→ SOURCE DATA:
-- Start --
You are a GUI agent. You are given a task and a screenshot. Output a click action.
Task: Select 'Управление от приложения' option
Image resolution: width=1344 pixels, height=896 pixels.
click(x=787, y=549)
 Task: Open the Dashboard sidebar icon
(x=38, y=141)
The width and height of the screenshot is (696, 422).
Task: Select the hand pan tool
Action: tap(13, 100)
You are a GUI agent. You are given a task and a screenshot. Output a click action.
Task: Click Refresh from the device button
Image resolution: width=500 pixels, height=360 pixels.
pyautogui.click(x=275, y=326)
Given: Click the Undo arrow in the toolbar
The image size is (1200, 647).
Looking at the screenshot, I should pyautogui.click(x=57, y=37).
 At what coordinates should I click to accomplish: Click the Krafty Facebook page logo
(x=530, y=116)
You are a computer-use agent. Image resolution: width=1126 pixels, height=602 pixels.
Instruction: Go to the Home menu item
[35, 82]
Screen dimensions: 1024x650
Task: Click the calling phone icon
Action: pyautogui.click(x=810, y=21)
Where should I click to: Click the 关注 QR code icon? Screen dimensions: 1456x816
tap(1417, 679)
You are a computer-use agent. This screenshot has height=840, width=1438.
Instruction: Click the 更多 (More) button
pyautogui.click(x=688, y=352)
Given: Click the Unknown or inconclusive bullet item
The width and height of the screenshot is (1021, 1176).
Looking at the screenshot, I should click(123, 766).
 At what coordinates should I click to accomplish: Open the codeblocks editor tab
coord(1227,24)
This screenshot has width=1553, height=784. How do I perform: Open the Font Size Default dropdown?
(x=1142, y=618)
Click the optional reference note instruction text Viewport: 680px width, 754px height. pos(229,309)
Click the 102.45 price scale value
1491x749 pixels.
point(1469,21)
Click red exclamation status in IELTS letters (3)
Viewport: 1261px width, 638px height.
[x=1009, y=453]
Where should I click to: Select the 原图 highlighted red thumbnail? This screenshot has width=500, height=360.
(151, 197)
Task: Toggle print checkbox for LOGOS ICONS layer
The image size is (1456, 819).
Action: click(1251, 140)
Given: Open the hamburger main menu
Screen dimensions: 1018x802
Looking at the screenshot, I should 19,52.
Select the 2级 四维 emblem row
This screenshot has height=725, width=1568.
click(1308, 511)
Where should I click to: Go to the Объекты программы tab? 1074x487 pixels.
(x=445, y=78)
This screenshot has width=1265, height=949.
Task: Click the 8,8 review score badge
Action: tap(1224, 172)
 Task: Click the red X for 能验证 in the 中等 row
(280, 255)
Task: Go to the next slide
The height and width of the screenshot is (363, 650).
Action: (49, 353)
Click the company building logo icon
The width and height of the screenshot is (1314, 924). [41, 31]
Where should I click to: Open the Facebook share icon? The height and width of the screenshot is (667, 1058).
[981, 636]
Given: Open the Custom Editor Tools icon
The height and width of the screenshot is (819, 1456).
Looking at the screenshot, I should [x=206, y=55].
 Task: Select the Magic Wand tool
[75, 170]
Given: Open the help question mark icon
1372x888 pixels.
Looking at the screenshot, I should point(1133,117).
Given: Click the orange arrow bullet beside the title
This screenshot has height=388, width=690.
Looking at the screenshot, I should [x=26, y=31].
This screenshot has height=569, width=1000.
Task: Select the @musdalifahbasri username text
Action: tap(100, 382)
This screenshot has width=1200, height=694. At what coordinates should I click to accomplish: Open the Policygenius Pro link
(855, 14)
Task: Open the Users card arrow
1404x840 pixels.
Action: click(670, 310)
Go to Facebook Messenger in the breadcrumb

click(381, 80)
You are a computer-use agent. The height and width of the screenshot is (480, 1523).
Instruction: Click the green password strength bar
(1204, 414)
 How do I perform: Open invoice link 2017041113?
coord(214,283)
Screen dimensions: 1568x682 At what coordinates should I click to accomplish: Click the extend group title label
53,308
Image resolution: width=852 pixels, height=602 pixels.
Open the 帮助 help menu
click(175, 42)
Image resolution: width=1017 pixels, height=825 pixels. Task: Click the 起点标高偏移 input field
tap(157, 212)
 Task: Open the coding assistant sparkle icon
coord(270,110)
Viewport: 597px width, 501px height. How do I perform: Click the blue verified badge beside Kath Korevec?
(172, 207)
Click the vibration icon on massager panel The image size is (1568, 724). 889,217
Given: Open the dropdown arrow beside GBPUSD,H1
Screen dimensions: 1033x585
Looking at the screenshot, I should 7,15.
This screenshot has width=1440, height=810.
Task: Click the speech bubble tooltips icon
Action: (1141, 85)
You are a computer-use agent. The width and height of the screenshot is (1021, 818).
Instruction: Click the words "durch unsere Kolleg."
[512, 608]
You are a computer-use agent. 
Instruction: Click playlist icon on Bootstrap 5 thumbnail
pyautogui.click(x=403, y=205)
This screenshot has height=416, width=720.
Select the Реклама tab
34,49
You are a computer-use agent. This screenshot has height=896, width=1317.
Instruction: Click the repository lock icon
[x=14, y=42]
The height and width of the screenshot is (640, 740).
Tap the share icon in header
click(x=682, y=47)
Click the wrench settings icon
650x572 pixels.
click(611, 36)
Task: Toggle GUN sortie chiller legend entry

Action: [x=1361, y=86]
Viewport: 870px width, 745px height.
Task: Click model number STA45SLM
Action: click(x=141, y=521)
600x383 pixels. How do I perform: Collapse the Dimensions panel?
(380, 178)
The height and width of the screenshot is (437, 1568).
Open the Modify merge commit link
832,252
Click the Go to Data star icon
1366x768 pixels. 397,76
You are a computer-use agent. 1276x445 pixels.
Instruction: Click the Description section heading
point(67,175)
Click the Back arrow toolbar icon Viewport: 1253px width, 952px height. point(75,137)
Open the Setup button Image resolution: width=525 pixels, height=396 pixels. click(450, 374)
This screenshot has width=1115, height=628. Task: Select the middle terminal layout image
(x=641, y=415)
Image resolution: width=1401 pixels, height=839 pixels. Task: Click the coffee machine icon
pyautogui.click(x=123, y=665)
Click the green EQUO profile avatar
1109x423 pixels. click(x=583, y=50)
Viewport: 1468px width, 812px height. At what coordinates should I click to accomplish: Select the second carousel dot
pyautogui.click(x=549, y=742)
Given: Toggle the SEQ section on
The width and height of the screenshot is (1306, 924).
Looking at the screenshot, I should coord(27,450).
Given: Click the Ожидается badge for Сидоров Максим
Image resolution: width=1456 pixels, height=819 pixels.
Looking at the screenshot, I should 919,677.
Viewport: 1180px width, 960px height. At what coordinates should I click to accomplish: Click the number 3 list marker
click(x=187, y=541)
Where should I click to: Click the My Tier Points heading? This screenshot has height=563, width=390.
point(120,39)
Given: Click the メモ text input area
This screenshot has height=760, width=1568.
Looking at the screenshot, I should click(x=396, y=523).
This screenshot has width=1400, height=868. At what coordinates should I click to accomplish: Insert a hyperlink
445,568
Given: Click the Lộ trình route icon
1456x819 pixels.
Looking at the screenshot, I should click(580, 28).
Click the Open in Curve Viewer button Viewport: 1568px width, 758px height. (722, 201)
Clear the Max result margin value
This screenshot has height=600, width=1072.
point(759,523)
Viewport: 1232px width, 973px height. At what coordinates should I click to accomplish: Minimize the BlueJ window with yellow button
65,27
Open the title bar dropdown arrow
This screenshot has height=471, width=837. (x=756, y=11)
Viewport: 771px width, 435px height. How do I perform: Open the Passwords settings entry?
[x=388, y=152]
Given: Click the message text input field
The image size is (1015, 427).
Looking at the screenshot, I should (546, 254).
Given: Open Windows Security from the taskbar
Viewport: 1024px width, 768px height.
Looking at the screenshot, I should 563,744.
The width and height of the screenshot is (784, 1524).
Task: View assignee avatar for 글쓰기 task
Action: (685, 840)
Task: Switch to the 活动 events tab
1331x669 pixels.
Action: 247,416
-- End --
→ AIM:
Rewrite all of the records above, replacing every occurrence of "Given:" with "Goal:" and leaving everything else as it is.

→ WRITTEN RESPONSE:
You are a GUI agent. You are given a task and a screenshot. Output a click action.
Task: Select 'Управление от приложения' option
Image resolution: width=1344 pixels, height=896 pixels.
click(x=787, y=549)
 Task: Open the Dashboard sidebar icon
(x=38, y=141)
The width and height of the screenshot is (696, 422).
Task: Select the hand pan tool
Action: tap(13, 100)
You are a GUI agent. You are given a task and a screenshot. Output a click action.
Task: Click Refresh from the device button
Image resolution: width=500 pixels, height=360 pixels.
pyautogui.click(x=275, y=326)
Goal: Click the Undo arrow in the toolbar
The image size is (1200, 647).
Looking at the screenshot, I should pyautogui.click(x=57, y=37).
 At what coordinates should I click to accomplish: Click the Krafty Facebook page logo
(x=530, y=116)
You are a computer-use agent. Image resolution: width=1126 pixels, height=602 pixels.
Instruction: Go to the Home menu item
[35, 82]
Screen dimensions: 1024x650
Task: Click the calling phone icon
Action: pyautogui.click(x=810, y=21)
Where should I click to: Click the 关注 QR code icon? Screen dimensions: 1456x816
tap(1417, 679)
You are a computer-use agent. This screenshot has height=840, width=1438.
Instruction: Click the 更多 (More) button
pyautogui.click(x=688, y=352)
Goal: Click the Unknown or inconclusive bullet item
The width and height of the screenshot is (1021, 1176).
Looking at the screenshot, I should click(123, 766).
 At what coordinates should I click to accomplish: Open the codeblocks editor tab
coord(1227,24)
This screenshot has width=1553, height=784. How do I perform: Open the Font Size Default dropdown?
(x=1142, y=618)
Click the optional reference note instruction text Viewport: 680px width, 754px height. pos(229,309)
Click the 102.45 price scale value
1491x749 pixels.
point(1469,21)
Click red exclamation status in IELTS letters (3)
Viewport: 1261px width, 638px height.
[x=1009, y=453]
Where should I click to: Select the 原图 highlighted red thumbnail? This screenshot has width=500, height=360.
(151, 197)
Task: Toggle print checkbox for LOGOS ICONS layer
The image size is (1456, 819).
Action: click(1251, 140)
Goal: Open the hamburger main menu
Screen dimensions: 1018x802
Looking at the screenshot, I should 19,52.
Select the 2级 四维 emblem row
This screenshot has height=725, width=1568.
click(1308, 511)
Where should I click to: Go to the Объекты программы tab? 1074x487 pixels.
(x=445, y=78)
This screenshot has width=1265, height=949.
Task: Click the 8,8 review score badge
Action: tap(1224, 172)
 Task: Click the red X for 能验证 in the 中等 row
(280, 255)
Task: Go to the next slide
The height and width of the screenshot is (363, 650).
Action: (49, 353)
Click the company building logo icon
The width and height of the screenshot is (1314, 924). [41, 31]
Where should I click to: Open the Facebook share icon? The height and width of the screenshot is (667, 1058).
[981, 636]
Goal: Open the Custom Editor Tools icon
The height and width of the screenshot is (819, 1456).
Looking at the screenshot, I should [x=206, y=55].
 Task: Select the Magic Wand tool
[75, 170]
Goal: Open the help question mark icon
1372x888 pixels.
Looking at the screenshot, I should point(1133,117).
Goal: Click the orange arrow bullet beside the title
This screenshot has height=388, width=690.
Looking at the screenshot, I should [x=26, y=31].
This screenshot has height=569, width=1000.
Task: Select the @musdalifahbasri username text
Action: tap(100, 382)
This screenshot has width=1200, height=694. At what coordinates should I click to accomplish: Open the Policygenius Pro link
(855, 14)
Task: Open the Users card arrow
1404x840 pixels.
Action: click(670, 310)
Go to Facebook Messenger in the breadcrumb

click(381, 80)
You are a computer-use agent. The height and width of the screenshot is (480, 1523).
Instruction: Click the green password strength bar
(1204, 414)
 How do I perform: Open invoice link 2017041113?
coord(214,283)
Screen dimensions: 1568x682 At what coordinates should I click to accomplish: Click the extend group title label
53,308
Image resolution: width=852 pixels, height=602 pixels.
Open the 帮助 help menu
click(175, 42)
Image resolution: width=1017 pixels, height=825 pixels. Task: Click the 起点标高偏移 input field
tap(157, 212)
 Task: Open the coding assistant sparkle icon
coord(270,110)
Viewport: 597px width, 501px height. How do I perform: Click the blue verified badge beside Kath Korevec?
(172, 207)
Click the vibration icon on massager panel The image size is (1568, 724). 889,217
Goal: Open the dropdown arrow beside GBPUSD,H1
Screen dimensions: 1033x585
Looking at the screenshot, I should 7,15.
This screenshot has width=1440, height=810.
Task: Click the speech bubble tooltips icon
Action: (1141, 85)
You are a computer-use agent. The width and height of the screenshot is (1021, 818).
Instruction: Click the words "durch unsere Kolleg."
[512, 608]
You are a computer-use agent. 
Instruction: Click playlist icon on Bootstrap 5 thumbnail
pyautogui.click(x=403, y=205)
This screenshot has height=416, width=720.
Select the Реклама tab
34,49
You are a computer-use agent. This screenshot has height=896, width=1317.
Instruction: Click the repository lock icon
[x=14, y=42]
The height and width of the screenshot is (640, 740).
Tap the share icon in header
click(x=682, y=47)
Click the wrench settings icon
650x572 pixels.
click(611, 36)
Task: Toggle GUN sortie chiller legend entry

Action: [x=1361, y=86]
Viewport: 870px width, 745px height.
Task: Click model number STA45SLM
Action: click(x=141, y=521)
600x383 pixels. How do I perform: Collapse the Dimensions panel?
(380, 178)
The height and width of the screenshot is (437, 1568).
Open the Modify merge commit link
832,252
Click the Go to Data star icon
1366x768 pixels. 397,76
You are a computer-use agent. 1276x445 pixels.
Instruction: Click the Description section heading
point(67,175)
Click the Back arrow toolbar icon Viewport: 1253px width, 952px height. point(75,137)
Open the Setup button Image resolution: width=525 pixels, height=396 pixels. click(450, 374)
This screenshot has width=1115, height=628. Task: Select the middle terminal layout image
(x=641, y=415)
Image resolution: width=1401 pixels, height=839 pixels. Task: Click the coffee machine icon
pyautogui.click(x=123, y=665)
Click the green EQUO profile avatar
1109x423 pixels. click(x=583, y=50)
Viewport: 1468px width, 812px height. At what coordinates should I click to accomplish: Select the second carousel dot
pyautogui.click(x=549, y=742)
Goal: Toggle the SEQ section on
The width and height of the screenshot is (1306, 924).
Looking at the screenshot, I should coord(27,450).
Goal: Click the Ожидается badge for Сидоров Максим
Image resolution: width=1456 pixels, height=819 pixels.
Looking at the screenshot, I should 919,677.
Viewport: 1180px width, 960px height. At what coordinates should I click to accomplish: Click the number 3 list marker
click(x=187, y=541)
Where should I click to: Click the My Tier Points heading? This screenshot has height=563, width=390.
point(120,39)
Goal: Click the メモ text input area
This screenshot has height=760, width=1568.
Looking at the screenshot, I should click(x=396, y=523).
This screenshot has width=1400, height=868. At what coordinates should I click to accomplish: Insert a hyperlink
445,568
Goal: Click the Lộ trình route icon
1456x819 pixels.
Looking at the screenshot, I should click(580, 28).
Click the Open in Curve Viewer button Viewport: 1568px width, 758px height. (722, 201)
Clear the Max result margin value
This screenshot has height=600, width=1072.
point(759,523)
Viewport: 1232px width, 973px height. At what coordinates should I click to accomplish: Minimize the BlueJ window with yellow button
65,27
Open the title bar dropdown arrow
This screenshot has height=471, width=837. (x=756, y=11)
Viewport: 771px width, 435px height. How do I perform: Open the Passwords settings entry?
[x=388, y=152]
Goal: Click the message text input field
The image size is (1015, 427).
Looking at the screenshot, I should (546, 254).
Goal: Open Windows Security from the taskbar
Viewport: 1024px width, 768px height.
Looking at the screenshot, I should 563,744.
The width and height of the screenshot is (784, 1524).
Task: View assignee avatar for 글쓰기 task
Action: (685, 840)
Task: Switch to the 活动 events tab
1331x669 pixels.
Action: 247,416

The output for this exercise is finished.